Não foi fácil deixar pra trás anos de amizade. Largar um passado e um presente, pra tentar outro futuro. Não foi fácil renunciar a convivência com cada uma de vocês. Hoje ainda não é. Surgiram novas amizades, mas o espaço de vocês não foi substituído, ele continua aqui. É como se a cada nova pessoa que entrasse, o meu coração falasse “esse espaço essa pessoa não ocupa, ele é das breteiras!” As inseparáveis, aquelas que eu ainda amo. E amo muito. Aquelas que sempre tiveram inúmeras diferenças, mas a amizade sempre falou mais falto. Cada uma com seu jeito especial: A nega sempre tinha as idéias mais loucas; a Pri era a que me levava para o mau caminho; a Paula era a emo que vivia apaixonada; a Baby, nossa caçula, era influenciada pelas nossas loucuras e a Nairsan sempre foi a mais controlada e responsável. São as parceiras de crime, com muitas historias pra contar. Sem segredos, sem mentiras.
Já se passaram alguns anos. Mas essas amizades ainda são bem vivas em mim.
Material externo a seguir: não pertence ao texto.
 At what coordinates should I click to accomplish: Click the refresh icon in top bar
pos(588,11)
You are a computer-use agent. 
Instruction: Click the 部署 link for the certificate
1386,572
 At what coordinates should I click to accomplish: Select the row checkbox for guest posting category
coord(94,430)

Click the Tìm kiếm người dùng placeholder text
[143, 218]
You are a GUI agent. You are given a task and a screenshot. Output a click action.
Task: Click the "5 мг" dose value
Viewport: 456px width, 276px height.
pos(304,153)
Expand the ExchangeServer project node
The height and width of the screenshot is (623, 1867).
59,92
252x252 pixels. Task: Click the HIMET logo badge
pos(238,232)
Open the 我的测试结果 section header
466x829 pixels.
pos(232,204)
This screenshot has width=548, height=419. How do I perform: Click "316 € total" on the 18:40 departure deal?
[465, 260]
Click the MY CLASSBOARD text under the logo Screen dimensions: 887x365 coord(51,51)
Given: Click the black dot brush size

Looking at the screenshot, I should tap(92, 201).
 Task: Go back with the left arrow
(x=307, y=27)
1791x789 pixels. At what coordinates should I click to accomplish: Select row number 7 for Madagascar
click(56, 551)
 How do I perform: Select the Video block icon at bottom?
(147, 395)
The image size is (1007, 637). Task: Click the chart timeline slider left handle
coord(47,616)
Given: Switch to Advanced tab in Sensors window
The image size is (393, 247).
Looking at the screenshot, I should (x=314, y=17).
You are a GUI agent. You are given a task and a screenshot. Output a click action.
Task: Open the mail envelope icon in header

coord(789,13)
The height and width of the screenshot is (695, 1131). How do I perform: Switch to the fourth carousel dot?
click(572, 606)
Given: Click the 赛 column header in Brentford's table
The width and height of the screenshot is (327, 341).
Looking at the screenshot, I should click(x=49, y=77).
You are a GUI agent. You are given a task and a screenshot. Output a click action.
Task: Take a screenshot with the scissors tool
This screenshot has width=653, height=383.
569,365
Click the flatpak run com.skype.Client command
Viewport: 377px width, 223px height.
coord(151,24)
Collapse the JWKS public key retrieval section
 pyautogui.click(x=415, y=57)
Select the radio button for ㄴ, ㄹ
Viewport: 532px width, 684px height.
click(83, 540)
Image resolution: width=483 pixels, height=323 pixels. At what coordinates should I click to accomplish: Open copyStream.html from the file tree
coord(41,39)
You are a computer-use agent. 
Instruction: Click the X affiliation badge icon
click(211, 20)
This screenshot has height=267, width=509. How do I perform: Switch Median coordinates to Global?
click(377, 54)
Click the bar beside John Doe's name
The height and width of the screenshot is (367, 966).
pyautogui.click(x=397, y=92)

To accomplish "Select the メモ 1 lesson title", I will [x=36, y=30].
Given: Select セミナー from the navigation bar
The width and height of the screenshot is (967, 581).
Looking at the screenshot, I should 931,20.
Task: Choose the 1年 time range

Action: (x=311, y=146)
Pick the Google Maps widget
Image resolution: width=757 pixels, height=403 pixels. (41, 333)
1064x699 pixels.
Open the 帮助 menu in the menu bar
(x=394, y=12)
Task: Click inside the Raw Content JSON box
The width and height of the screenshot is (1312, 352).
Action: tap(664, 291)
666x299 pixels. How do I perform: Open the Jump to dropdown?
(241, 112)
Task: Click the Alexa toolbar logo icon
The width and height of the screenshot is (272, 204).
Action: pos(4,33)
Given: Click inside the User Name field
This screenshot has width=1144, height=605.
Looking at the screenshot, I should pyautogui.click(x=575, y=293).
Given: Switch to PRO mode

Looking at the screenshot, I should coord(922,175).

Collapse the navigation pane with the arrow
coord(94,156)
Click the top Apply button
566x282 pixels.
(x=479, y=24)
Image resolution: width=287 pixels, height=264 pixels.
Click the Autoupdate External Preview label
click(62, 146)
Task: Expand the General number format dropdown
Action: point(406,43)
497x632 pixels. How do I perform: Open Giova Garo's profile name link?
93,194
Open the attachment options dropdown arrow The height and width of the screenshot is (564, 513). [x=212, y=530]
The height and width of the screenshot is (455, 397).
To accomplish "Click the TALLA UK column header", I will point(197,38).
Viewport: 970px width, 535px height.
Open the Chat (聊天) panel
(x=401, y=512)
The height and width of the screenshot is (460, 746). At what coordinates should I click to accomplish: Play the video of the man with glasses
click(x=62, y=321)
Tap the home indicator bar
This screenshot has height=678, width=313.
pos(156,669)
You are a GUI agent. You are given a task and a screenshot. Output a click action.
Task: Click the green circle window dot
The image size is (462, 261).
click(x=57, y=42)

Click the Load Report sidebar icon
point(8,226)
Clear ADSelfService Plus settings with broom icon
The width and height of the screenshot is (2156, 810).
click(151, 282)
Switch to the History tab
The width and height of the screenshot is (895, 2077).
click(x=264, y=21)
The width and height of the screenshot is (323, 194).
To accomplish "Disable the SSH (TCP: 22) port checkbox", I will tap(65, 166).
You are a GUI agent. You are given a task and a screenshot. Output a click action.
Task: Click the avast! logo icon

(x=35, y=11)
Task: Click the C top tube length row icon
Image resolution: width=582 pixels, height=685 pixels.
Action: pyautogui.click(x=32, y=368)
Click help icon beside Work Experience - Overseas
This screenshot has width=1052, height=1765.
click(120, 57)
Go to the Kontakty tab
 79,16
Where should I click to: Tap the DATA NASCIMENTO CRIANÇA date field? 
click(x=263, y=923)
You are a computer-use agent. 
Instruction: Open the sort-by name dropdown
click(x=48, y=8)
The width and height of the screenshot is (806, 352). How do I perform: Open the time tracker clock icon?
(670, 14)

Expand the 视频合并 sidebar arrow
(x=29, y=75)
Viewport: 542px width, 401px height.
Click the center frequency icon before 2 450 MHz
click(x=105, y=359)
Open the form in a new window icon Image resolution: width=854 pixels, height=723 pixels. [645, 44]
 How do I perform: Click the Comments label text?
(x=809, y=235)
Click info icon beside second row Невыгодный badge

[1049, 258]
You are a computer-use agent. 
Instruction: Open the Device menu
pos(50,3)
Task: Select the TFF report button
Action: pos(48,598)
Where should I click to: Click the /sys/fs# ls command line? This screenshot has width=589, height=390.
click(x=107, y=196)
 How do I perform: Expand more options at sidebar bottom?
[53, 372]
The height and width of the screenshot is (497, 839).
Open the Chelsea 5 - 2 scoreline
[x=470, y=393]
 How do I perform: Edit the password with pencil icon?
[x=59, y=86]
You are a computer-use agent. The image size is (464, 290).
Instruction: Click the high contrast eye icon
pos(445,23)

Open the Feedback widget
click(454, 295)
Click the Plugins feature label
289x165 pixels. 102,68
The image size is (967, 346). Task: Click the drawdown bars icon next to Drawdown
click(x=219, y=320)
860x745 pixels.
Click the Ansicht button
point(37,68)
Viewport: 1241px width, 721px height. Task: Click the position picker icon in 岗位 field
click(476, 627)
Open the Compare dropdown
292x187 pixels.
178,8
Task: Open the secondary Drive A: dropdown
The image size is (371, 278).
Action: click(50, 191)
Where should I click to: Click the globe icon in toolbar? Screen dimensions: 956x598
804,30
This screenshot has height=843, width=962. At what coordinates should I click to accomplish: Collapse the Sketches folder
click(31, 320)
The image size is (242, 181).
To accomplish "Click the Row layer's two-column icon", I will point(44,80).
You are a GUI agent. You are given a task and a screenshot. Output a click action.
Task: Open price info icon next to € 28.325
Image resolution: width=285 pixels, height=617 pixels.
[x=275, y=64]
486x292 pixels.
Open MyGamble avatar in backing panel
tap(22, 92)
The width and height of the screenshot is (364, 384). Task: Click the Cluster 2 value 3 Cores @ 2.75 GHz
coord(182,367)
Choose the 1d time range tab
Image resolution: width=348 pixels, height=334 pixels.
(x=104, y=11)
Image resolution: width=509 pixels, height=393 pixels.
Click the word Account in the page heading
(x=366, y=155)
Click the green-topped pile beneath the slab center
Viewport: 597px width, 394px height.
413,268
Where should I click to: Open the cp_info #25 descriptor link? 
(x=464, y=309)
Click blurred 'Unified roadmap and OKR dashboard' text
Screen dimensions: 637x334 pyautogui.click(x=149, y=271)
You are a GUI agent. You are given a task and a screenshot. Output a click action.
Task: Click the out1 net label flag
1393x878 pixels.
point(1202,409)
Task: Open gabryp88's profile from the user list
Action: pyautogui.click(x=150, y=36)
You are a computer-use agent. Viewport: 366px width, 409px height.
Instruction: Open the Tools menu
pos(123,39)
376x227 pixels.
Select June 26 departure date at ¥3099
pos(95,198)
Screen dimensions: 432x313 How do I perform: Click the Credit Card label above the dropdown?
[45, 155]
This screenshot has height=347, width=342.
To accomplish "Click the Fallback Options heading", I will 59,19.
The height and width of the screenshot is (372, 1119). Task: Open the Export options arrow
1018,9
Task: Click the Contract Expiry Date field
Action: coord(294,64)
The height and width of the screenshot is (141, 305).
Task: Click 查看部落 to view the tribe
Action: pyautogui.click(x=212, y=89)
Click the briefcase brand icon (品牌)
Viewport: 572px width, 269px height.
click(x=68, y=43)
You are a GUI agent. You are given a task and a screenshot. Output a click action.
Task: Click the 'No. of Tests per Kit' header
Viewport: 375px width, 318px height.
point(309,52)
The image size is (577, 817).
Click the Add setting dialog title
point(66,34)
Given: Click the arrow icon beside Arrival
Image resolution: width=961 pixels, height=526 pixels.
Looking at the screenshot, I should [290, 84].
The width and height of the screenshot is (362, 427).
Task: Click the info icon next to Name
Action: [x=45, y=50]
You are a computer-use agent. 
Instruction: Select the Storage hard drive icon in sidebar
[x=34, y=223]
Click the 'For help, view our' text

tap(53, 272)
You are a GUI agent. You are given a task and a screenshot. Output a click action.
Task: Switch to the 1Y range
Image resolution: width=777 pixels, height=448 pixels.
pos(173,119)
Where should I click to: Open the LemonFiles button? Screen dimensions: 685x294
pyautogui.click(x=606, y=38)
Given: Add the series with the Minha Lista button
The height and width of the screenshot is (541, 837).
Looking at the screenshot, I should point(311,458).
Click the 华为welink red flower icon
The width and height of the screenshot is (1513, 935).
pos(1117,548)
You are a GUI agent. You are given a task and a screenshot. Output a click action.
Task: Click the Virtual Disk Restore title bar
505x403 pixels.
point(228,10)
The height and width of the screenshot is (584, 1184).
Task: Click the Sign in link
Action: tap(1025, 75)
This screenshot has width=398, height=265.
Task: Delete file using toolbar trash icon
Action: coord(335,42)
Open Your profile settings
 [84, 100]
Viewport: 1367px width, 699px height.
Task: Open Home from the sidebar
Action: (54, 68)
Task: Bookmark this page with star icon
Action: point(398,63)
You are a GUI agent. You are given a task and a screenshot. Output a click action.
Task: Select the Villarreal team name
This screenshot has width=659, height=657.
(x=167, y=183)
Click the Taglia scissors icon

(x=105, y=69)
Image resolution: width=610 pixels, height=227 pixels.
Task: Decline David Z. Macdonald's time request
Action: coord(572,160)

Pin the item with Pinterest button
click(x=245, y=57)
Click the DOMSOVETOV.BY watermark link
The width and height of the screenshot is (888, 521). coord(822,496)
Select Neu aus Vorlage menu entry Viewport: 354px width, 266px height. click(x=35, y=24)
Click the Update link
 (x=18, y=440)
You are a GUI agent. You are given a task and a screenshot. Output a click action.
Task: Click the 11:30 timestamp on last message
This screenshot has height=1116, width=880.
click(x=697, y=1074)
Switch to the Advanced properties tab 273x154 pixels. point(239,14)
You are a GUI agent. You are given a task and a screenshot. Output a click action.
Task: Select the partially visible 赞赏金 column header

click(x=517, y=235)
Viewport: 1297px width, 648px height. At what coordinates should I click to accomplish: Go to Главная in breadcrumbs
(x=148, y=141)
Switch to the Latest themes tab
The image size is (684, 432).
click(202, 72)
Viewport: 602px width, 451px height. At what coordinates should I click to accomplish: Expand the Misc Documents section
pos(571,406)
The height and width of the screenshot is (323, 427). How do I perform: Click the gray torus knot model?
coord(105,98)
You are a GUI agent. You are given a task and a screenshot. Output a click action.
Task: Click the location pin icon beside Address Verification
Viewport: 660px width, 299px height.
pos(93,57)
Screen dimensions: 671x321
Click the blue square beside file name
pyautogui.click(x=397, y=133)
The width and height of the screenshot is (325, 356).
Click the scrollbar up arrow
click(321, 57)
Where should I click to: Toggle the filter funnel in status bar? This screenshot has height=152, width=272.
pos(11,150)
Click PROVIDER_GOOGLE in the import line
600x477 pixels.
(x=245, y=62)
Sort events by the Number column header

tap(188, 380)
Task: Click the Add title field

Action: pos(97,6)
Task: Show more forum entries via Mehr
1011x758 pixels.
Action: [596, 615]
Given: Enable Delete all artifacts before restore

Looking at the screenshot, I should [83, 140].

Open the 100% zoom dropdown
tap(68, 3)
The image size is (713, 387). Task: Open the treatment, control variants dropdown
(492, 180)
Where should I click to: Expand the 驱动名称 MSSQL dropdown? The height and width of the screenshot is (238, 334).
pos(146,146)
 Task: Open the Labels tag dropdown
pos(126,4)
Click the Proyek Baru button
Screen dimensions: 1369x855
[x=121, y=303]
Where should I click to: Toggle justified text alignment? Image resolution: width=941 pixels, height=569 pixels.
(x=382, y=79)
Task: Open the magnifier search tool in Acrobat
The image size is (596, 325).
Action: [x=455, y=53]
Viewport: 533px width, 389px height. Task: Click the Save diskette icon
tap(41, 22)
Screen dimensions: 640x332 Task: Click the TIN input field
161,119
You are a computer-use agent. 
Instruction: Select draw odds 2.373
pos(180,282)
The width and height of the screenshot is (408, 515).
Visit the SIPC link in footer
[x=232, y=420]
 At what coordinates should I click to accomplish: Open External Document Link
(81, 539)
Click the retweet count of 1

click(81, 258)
Hoje sei o quanto foram e são verdadeiras, pois com tantos empecilhos ainda permanecem. Sinto muito a falta de cada uma de vocês. Às vezes dói pensar em tudo o que perco por não estar ai: os aniversários, um emprego novo, a aprovação no vestibular...
Mas ainda continuo aqui... com esse amor dentro de mim, com essa saudade que ainda machuca, sem perder a esperança do reencontro!